### Material for the task:
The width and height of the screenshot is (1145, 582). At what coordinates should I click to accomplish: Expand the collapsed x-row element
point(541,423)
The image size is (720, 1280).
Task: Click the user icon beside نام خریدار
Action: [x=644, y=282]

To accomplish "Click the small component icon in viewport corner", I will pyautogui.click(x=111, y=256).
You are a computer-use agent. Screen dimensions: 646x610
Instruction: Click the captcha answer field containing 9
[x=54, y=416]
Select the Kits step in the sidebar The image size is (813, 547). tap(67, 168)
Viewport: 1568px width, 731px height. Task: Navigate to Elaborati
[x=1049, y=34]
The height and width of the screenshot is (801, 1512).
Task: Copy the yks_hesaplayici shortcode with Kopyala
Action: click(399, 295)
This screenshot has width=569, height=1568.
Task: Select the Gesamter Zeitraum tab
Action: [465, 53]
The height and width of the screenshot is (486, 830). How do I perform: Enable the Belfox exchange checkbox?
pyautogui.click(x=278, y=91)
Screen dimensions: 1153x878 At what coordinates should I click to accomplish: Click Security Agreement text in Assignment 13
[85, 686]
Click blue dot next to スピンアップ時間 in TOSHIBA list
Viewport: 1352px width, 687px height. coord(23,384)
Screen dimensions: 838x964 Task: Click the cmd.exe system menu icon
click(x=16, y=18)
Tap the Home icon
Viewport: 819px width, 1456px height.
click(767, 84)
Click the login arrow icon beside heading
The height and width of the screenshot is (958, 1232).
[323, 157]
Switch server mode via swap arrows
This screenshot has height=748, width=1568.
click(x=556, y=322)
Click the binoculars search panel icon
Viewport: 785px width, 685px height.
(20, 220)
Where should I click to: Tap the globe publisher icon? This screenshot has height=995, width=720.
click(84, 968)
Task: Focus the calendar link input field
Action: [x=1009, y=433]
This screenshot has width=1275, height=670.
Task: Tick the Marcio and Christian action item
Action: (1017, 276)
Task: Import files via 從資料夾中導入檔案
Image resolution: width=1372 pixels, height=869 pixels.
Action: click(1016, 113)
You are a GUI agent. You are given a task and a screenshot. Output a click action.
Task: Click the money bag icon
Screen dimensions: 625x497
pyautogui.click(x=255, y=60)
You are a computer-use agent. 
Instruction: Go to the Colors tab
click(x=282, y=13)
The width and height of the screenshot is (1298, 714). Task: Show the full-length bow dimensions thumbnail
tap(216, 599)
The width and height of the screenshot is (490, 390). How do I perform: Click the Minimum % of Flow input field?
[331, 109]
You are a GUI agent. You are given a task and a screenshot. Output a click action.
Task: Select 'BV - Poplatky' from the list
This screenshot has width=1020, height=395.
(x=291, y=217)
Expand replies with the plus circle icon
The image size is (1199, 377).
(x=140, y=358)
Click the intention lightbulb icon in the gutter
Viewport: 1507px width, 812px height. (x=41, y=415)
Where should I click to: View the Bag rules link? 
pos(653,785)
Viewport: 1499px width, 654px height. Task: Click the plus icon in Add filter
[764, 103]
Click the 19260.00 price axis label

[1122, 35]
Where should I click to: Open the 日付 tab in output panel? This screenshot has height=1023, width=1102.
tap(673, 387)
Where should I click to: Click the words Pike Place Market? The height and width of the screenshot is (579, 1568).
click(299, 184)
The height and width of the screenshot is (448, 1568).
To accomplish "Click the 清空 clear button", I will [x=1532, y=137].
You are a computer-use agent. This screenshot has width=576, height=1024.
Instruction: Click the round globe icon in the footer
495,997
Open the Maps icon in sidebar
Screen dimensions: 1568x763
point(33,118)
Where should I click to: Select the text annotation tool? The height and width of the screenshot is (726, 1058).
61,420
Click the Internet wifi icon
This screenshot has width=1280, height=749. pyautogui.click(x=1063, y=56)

### Work required:
Note every line in the material with "computer" and copy it.

### Result of the task:
You are a computer-use agent. Screen dimensions: 646x610
You are a computer-use agent. 
You are a computer-use agent. This screenshot has width=576, height=1024.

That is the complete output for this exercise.